§ **Stored data**
§

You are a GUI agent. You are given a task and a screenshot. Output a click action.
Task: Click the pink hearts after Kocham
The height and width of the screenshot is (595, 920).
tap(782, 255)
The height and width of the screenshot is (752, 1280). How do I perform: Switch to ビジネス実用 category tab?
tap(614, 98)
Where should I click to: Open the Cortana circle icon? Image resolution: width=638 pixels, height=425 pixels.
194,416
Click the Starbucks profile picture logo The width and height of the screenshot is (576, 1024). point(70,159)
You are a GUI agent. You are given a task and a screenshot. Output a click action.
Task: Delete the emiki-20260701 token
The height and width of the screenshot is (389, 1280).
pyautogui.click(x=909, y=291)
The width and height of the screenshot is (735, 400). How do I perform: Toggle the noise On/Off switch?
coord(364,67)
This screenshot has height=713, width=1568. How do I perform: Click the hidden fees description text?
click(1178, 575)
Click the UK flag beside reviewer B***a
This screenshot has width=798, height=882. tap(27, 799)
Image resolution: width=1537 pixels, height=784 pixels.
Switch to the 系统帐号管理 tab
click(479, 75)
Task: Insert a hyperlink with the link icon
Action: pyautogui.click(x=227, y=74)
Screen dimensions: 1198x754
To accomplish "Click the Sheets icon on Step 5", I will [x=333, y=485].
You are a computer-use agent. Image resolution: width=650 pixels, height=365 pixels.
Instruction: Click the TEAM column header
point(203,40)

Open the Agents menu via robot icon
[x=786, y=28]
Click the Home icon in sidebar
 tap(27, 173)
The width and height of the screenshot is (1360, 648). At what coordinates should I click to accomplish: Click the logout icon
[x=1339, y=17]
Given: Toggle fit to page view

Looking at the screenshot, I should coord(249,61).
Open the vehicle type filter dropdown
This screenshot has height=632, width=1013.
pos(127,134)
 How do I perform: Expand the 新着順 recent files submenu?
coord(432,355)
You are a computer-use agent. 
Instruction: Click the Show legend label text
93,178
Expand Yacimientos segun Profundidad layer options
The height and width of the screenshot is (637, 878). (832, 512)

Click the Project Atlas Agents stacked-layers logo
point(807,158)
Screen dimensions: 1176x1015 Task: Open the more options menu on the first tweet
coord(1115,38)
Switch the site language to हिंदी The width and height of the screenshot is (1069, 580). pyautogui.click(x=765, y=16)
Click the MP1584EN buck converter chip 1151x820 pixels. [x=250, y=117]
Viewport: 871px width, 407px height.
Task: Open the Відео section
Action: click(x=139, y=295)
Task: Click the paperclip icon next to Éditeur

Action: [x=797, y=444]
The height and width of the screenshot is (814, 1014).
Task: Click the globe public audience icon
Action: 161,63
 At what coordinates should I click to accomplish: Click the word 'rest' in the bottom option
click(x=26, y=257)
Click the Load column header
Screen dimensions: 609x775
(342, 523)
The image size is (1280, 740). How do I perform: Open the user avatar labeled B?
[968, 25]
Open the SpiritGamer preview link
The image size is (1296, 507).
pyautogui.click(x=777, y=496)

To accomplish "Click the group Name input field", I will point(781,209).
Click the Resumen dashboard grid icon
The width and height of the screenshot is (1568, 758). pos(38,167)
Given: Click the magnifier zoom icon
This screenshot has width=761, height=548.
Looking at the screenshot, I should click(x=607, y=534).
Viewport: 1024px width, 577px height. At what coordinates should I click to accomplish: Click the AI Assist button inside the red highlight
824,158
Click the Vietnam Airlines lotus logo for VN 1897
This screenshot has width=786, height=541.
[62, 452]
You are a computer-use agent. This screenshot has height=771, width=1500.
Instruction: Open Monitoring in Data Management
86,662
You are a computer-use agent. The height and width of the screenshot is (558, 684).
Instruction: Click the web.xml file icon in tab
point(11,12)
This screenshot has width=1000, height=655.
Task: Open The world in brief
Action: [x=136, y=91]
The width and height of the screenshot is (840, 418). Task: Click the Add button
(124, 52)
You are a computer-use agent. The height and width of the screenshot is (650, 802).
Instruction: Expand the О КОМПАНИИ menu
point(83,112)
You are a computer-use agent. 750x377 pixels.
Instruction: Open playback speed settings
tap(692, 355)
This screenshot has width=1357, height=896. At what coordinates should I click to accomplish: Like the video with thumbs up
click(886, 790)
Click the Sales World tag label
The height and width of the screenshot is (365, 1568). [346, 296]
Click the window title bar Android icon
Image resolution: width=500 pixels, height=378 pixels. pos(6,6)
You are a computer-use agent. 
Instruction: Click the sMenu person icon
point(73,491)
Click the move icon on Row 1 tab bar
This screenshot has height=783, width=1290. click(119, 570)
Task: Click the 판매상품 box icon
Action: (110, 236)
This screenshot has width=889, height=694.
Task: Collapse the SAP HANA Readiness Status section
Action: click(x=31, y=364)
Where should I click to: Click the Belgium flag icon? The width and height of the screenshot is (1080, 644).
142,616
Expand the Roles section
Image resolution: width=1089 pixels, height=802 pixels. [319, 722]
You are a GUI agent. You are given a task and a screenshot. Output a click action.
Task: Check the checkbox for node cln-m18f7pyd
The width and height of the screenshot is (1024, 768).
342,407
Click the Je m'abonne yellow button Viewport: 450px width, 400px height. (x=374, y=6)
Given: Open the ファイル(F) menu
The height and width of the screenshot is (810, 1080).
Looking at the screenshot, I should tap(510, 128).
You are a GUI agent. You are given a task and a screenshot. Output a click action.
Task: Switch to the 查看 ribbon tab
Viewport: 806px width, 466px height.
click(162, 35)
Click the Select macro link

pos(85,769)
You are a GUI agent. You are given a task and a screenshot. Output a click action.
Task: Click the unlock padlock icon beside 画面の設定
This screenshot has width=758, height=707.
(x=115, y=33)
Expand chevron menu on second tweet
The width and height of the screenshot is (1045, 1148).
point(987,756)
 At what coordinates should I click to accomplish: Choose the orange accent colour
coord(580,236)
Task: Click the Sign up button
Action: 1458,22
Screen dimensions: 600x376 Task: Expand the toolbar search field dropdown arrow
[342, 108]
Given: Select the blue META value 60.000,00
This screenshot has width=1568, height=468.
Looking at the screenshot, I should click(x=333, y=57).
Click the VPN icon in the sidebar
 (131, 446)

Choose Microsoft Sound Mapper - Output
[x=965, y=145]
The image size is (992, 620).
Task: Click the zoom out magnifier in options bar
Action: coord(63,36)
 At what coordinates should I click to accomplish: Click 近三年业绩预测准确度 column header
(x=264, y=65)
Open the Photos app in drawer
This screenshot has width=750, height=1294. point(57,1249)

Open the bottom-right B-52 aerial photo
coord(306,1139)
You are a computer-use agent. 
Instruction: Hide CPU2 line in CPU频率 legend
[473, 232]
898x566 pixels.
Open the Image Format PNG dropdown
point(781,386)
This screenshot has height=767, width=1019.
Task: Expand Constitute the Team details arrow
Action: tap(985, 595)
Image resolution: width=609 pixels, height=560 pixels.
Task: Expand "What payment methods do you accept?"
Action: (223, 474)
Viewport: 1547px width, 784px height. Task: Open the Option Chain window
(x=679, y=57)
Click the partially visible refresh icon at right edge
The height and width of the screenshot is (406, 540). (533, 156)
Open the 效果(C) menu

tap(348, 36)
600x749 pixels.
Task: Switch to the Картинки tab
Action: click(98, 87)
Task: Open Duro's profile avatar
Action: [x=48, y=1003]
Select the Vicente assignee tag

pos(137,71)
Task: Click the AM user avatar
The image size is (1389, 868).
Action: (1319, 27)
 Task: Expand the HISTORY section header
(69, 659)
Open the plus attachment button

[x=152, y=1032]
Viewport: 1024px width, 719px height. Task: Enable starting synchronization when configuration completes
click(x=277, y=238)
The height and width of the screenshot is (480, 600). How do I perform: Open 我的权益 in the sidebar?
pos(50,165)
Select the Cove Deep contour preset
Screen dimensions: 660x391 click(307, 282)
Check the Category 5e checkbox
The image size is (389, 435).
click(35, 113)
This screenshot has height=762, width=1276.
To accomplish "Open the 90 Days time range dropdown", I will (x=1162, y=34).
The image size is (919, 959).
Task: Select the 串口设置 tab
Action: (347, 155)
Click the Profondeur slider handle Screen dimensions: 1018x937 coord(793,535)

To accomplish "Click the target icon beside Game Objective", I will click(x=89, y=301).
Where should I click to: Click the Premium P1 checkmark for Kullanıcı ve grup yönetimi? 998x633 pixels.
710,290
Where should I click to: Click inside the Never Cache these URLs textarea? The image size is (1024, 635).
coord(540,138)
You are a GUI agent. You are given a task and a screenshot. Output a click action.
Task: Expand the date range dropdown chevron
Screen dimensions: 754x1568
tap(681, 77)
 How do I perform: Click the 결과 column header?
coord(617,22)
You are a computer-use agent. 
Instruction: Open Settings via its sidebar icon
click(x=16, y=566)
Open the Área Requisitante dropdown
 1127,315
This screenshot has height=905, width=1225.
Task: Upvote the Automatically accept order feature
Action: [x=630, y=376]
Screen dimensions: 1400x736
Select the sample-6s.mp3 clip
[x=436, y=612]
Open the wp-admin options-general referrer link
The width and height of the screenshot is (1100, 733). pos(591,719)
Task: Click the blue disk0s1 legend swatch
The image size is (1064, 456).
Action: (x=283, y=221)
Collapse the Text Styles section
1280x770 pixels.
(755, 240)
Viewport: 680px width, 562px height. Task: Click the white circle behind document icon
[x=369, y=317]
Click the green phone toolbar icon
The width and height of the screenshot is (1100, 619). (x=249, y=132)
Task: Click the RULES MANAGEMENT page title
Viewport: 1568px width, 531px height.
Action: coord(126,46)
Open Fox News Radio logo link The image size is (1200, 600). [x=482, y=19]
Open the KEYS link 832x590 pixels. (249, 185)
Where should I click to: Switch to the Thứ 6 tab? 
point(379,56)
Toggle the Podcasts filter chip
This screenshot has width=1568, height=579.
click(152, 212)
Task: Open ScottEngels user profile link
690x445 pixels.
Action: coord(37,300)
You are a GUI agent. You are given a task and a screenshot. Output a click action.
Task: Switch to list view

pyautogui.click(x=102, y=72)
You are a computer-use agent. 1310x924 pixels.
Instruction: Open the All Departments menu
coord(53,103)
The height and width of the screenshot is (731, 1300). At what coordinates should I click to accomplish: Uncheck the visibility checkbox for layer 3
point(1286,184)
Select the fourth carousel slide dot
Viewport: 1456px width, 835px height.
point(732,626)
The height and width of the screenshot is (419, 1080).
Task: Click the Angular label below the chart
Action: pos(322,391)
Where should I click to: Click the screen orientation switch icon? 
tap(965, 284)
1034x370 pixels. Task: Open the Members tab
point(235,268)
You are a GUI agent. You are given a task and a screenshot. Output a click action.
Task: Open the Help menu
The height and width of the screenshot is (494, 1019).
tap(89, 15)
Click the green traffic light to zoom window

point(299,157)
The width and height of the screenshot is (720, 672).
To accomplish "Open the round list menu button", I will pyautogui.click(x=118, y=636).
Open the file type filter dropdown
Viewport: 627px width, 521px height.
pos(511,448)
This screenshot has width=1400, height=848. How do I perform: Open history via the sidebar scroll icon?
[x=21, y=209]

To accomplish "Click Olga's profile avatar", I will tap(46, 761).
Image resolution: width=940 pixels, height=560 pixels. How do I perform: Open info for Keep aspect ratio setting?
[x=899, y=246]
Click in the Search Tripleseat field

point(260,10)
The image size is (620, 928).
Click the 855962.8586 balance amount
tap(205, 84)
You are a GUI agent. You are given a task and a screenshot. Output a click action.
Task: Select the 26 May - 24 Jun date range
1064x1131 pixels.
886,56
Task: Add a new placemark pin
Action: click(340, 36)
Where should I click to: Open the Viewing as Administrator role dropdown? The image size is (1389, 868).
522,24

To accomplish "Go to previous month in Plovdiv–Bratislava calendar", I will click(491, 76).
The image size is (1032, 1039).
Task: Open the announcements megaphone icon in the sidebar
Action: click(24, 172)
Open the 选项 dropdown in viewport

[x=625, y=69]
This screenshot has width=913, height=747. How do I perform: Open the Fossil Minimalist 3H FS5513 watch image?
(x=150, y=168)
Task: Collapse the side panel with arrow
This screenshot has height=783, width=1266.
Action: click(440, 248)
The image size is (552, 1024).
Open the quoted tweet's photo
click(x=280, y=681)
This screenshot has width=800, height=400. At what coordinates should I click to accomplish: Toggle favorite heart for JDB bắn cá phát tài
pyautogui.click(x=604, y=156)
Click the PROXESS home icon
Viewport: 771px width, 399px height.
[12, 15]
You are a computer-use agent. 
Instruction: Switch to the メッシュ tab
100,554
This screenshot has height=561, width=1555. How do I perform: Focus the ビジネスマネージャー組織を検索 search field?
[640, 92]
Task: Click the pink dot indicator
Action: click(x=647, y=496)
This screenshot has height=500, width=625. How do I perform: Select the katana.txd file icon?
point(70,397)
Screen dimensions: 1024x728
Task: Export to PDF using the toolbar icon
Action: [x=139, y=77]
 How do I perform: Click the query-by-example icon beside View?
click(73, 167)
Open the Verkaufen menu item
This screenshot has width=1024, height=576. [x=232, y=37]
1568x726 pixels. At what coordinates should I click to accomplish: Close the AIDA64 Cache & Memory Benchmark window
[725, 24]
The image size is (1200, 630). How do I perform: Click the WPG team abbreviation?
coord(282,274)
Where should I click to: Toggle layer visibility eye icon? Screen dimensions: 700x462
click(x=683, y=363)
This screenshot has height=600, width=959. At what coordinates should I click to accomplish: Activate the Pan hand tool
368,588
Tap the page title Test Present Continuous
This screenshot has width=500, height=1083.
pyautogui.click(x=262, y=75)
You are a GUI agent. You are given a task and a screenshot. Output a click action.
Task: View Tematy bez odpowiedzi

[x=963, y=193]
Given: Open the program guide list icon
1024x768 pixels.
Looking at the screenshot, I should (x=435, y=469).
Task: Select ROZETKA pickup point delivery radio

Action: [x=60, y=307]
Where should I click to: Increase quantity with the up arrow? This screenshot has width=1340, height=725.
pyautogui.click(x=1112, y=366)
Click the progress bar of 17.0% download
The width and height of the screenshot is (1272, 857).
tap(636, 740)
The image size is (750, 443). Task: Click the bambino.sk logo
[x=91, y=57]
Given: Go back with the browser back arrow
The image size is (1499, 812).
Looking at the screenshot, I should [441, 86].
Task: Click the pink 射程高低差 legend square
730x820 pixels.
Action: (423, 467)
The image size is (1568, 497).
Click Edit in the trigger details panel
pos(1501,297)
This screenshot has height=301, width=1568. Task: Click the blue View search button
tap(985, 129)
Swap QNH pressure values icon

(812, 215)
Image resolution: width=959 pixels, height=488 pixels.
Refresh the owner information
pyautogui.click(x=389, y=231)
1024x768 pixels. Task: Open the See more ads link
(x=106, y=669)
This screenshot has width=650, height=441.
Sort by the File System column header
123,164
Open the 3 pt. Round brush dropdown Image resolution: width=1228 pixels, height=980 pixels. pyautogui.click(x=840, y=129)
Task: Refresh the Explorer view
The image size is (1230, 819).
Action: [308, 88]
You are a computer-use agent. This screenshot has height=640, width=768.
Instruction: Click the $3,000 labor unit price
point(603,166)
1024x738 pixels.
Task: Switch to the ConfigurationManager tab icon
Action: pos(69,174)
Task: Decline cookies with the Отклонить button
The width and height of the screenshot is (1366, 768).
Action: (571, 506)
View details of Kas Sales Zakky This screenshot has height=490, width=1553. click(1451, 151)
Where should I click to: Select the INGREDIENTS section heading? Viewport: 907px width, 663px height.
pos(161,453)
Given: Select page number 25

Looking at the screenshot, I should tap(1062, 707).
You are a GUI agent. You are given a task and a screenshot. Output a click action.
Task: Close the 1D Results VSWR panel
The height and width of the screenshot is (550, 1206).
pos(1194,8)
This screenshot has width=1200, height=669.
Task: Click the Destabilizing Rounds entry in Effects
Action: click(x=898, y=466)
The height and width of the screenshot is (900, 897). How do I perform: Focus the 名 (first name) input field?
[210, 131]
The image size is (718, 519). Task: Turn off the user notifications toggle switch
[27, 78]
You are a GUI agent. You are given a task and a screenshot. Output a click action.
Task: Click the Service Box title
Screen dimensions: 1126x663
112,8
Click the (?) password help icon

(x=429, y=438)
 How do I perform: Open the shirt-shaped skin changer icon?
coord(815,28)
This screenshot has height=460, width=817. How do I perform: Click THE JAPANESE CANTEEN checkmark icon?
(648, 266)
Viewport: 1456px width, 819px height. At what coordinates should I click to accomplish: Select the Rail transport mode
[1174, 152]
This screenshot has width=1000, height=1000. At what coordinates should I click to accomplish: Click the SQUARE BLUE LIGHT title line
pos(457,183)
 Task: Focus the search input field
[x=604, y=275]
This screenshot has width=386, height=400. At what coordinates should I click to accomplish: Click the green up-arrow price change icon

§

§ **Assignment**
Throughout the data above, count the lines in which the word "date" occurs; supply the number alone.

§ **Response below**
2